Je n’ai pas besoin de vous dire que je ne prétends point ici juger ni condamner M. Cousin. En ce qui touche Jean-Jacques, je ne me range à l’opinion ni du Parlement de Paris, ni du grand conseil de Genève, ni même de Mgr de Beaumont. Je pense avec l’Académie qu’un chef-d’œuvre tel que la profession de foi du Vicaire savoyard doit être mis entre les mains du peuple, et que les âmes simples y trouveront le plus noble et le plus excellent sujet de méditation, en même temps qu’un de ces parfaits modèles du grand style par qui s’épure le goût et s’élève l’intelligence.

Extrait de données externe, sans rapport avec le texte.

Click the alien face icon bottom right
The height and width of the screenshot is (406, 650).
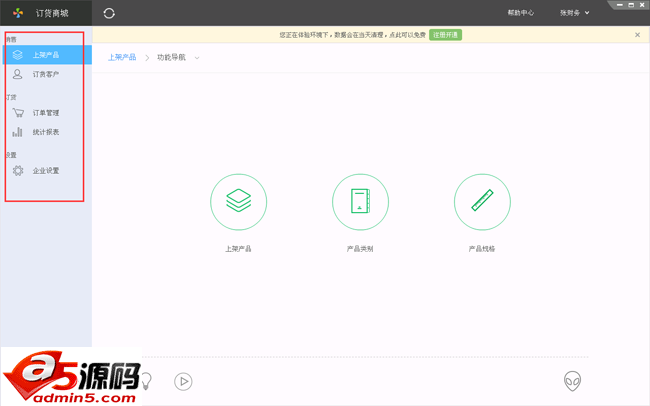click(572, 381)
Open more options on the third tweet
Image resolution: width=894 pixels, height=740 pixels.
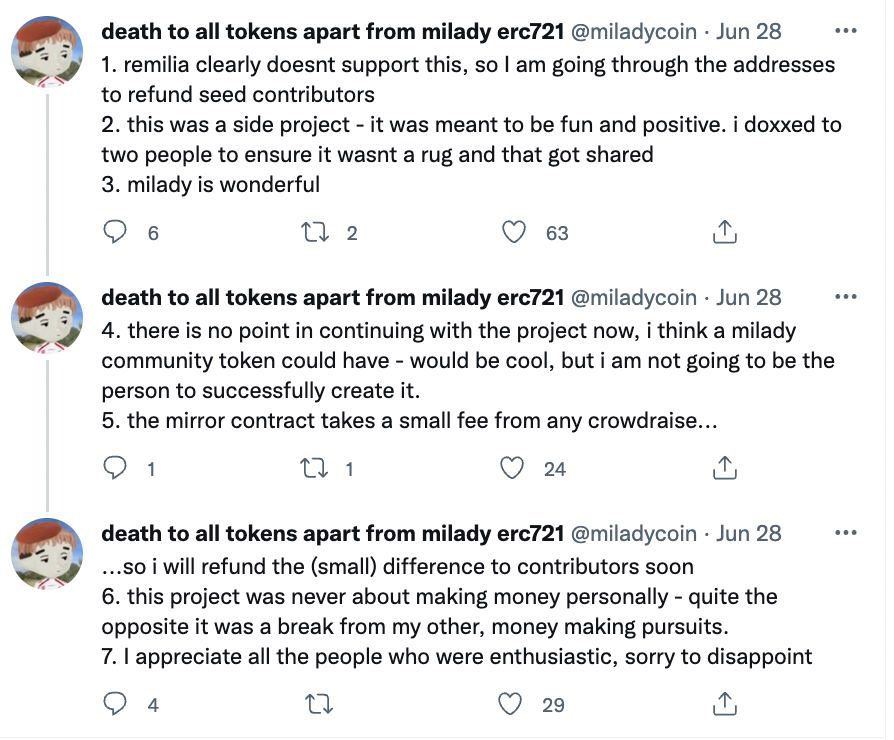click(846, 533)
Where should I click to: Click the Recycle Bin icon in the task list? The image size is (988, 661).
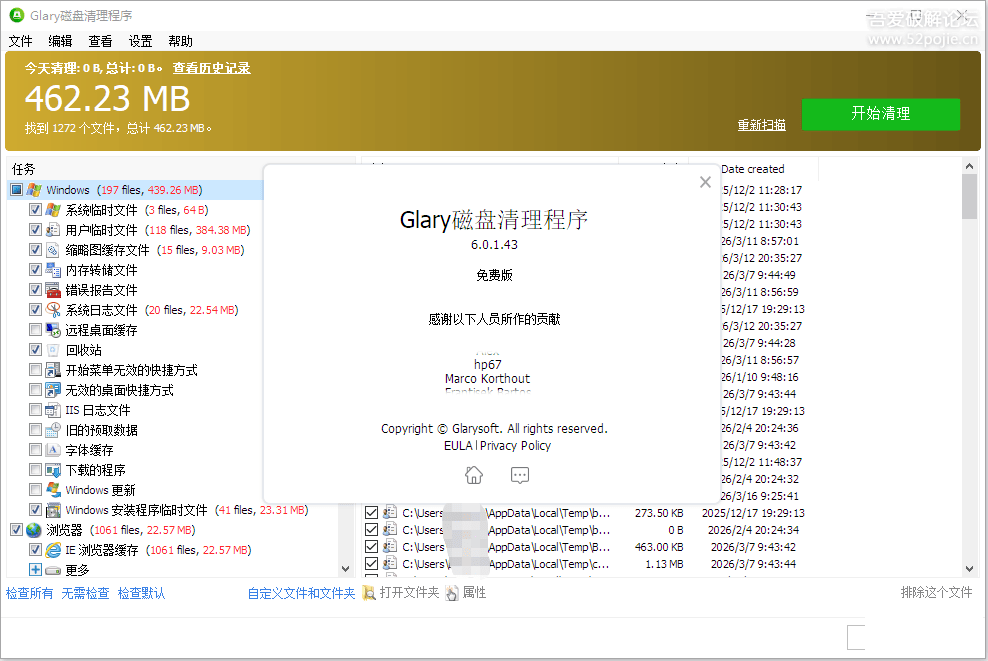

Mais je demeure frappé, et j’y insiste à dessein, de cette mystérieuse conduite des choses qui fait converger aujourd’hui toutes les pensées vers le peuple. Je vois avec une joie indicible toutes nos sagesses chancelantes, déconcertées, rendre un involontaire hommage au génie populaire, et les plus grands esprits attirés, absorbés dans ce courant immense, dont nul n’a sondé encore la profondeur ni ne soupçonne la force irrésistible.

Ceux qui croient, de nos jours, élever le peuple sont à leur insu et dans le sens le plus étendu du mot, élevés par lui à des idées, à des sentimens supérieurs à ceux qu’ils avaient conçus dans leur sphère isolée.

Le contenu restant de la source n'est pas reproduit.